**SUPPLIED DATA:**
+++

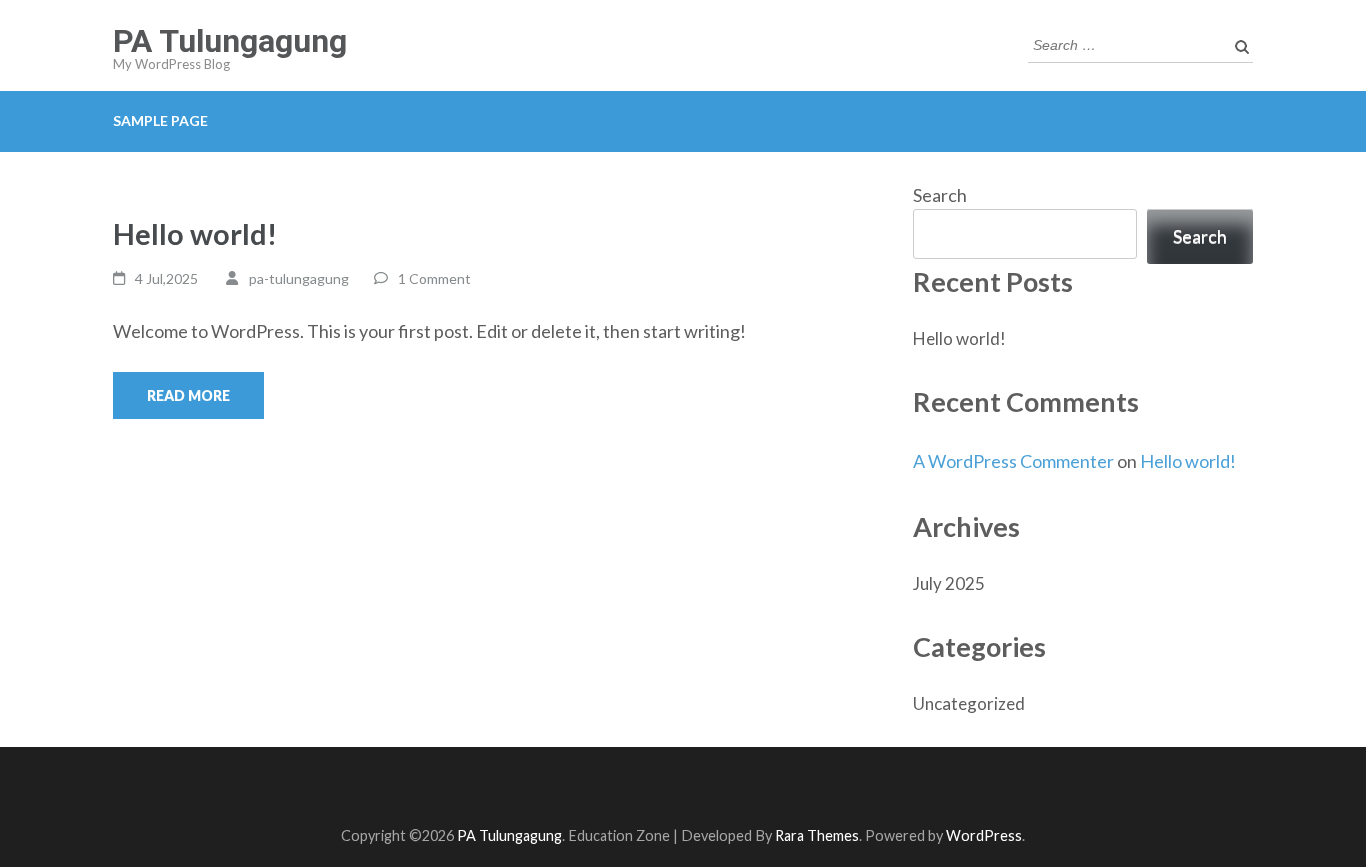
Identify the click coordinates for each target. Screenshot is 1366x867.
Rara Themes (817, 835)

+++

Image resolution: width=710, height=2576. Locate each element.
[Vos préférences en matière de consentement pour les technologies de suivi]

+++

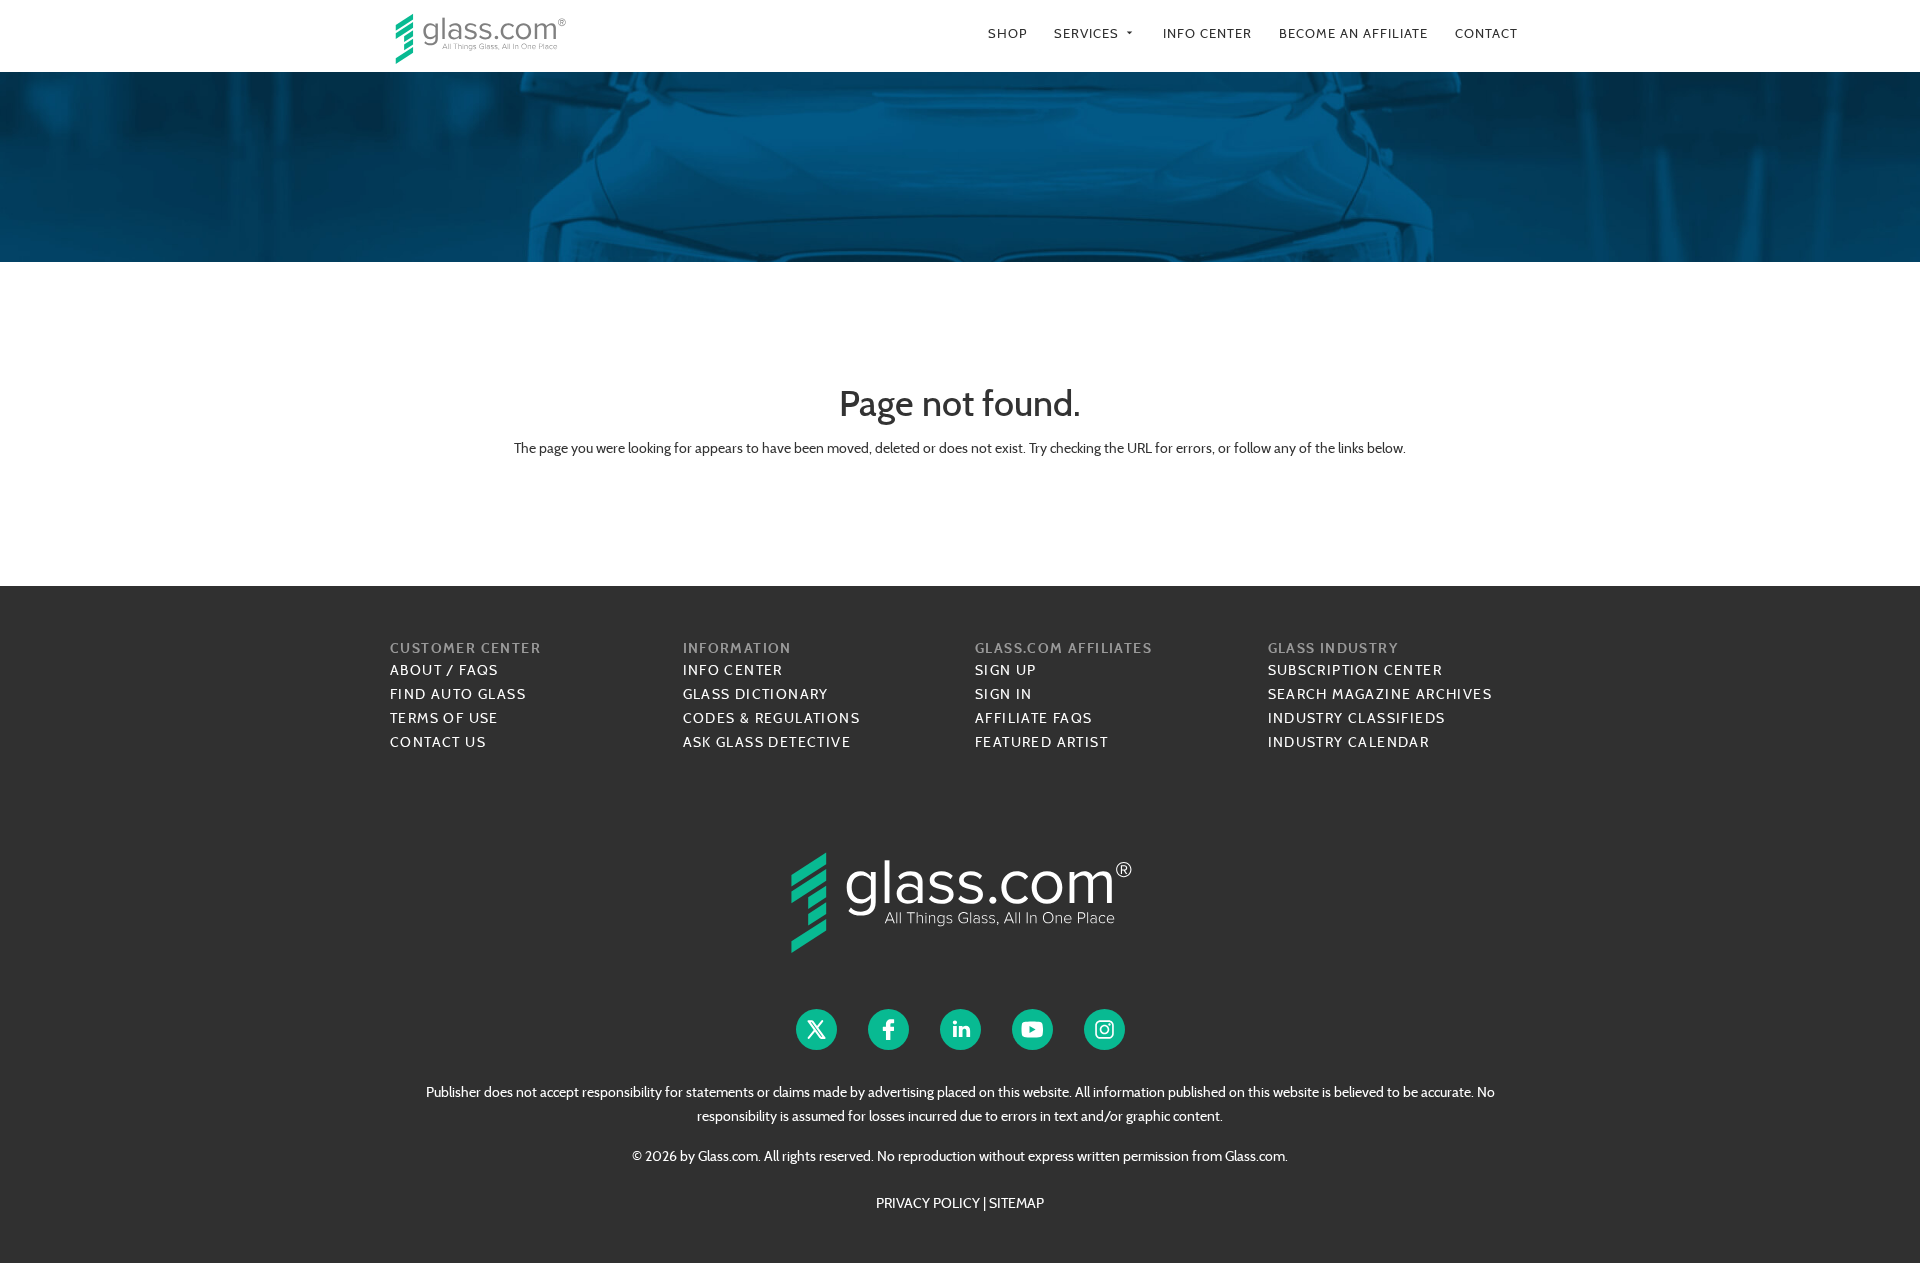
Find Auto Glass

+++

Take the lines above from the one containing "Identify the click" to the one containing "Rara Themes (817, 835)" and retype them exactly, both ends included, with nothing added.

**RESPONSE BOX:**
Identify the click coordinates for each target. Screenshot is 1366x867.
Rara Themes (817, 835)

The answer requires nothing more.